Claude Pope, the owner of Maritime Market, the only grocery store on the resort island at the mouth of the Cape Fear River, said he came back to Bald Head on Sept. 17 by helicopter — ferry service had not resumed as of Wednesday. Pope also has been sending daily updates to residents via his blog and has been providing free food to emergency responders working on the island.

“We’re now desperately in need of resupply trucks,” he said.

Pope said his home suffered some damage, including a window that was shattered and allowed some rainwater to get into the residence.

Jennifer Van Ness, one of the island’s 200 or so full-time residents, said Wednesday she will remain in Richmond, Virginia, until she receives word that the island is ready to inhabit again.

“I think I’ve resigned myself to the fact that they’ll let us come back when it’s safe,” she said. “While I want to get back and I’m concerned about my house … I don’t want to go back until it’s safe.”

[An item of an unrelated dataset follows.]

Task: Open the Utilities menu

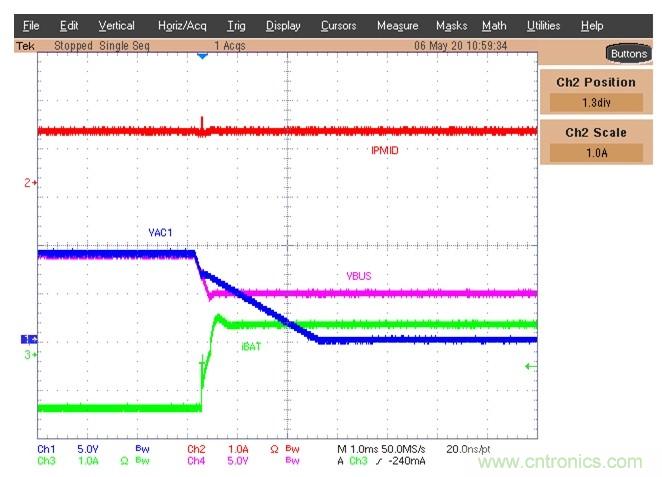Action: (x=543, y=25)
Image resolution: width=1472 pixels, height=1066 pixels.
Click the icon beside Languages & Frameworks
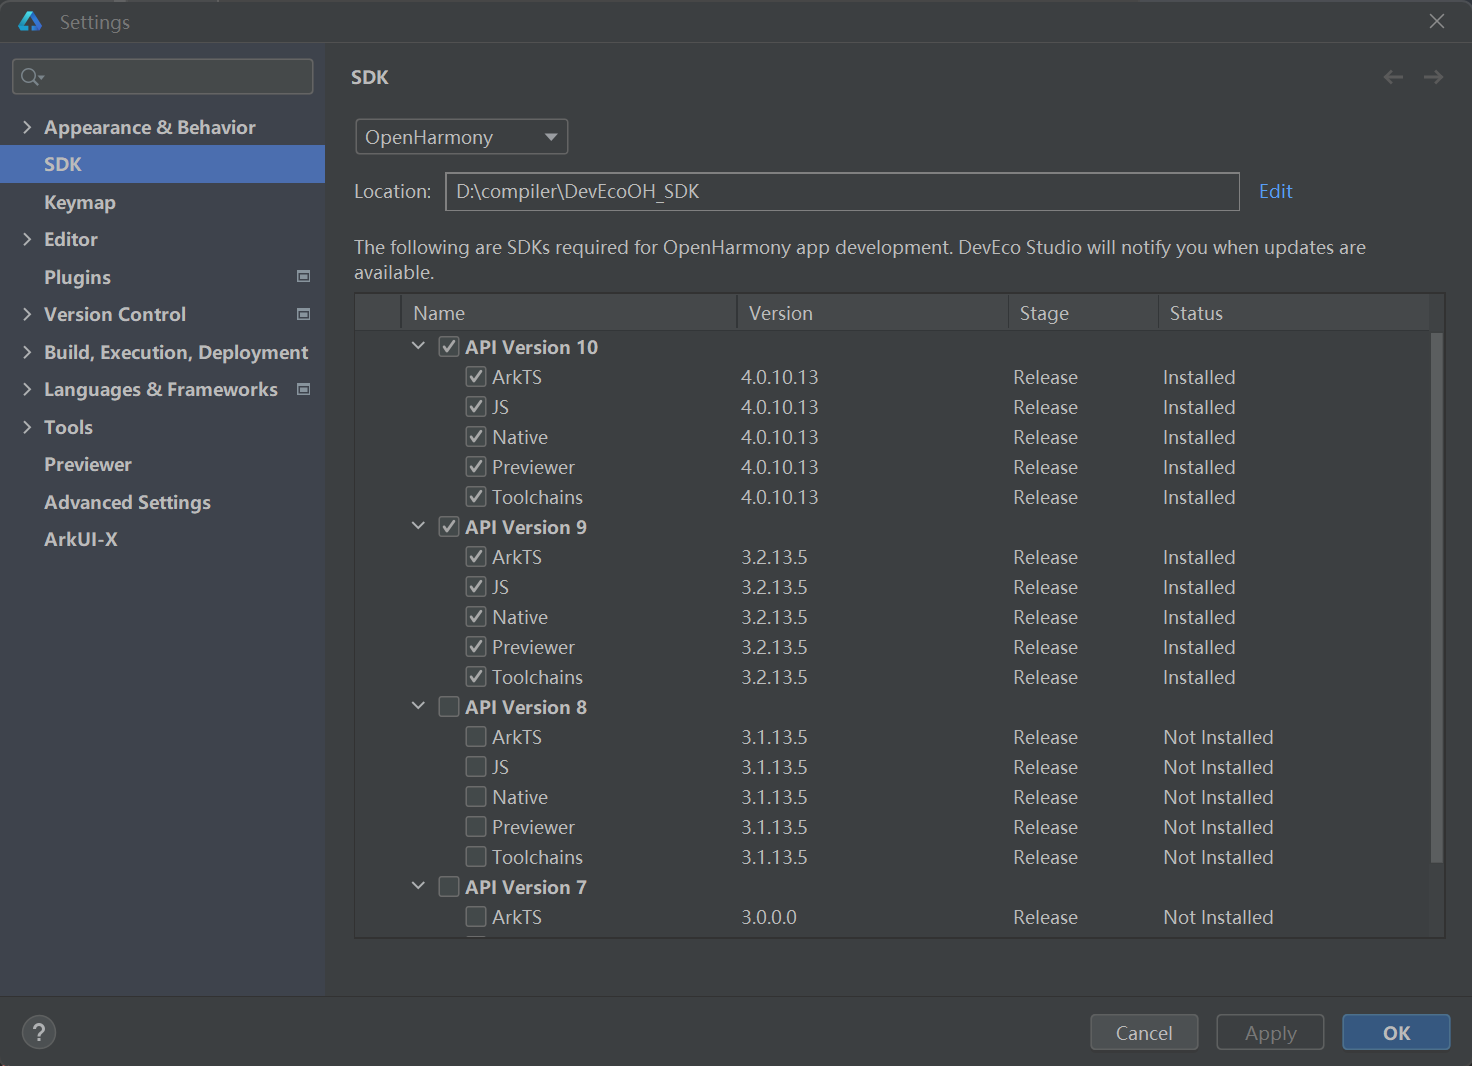304,389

Pope said conditions remained difficult on the Brunswick County island Wednesday. He said many roads remain flooded and, with the village’s rule that only golf carts are permitted as vehicles for residents, most places are inaccessible.

“It’s for good reason (residents) can’t come back,” Pope said. “It’s a swamp out here, for crying out loud.”

He also said that, while almost no homes on the island suffered structural damage, people may likely come back to significant mold issues and other problems.

“These poor houses out here are going to be nasty,” Pope added.

Van Ness said she understands the feelings of people who are frustrated, but said she is encouraged by the efforts of village staff and emergency workers.

“They are working so, so hard,” she said. “They’re doing the best they can.”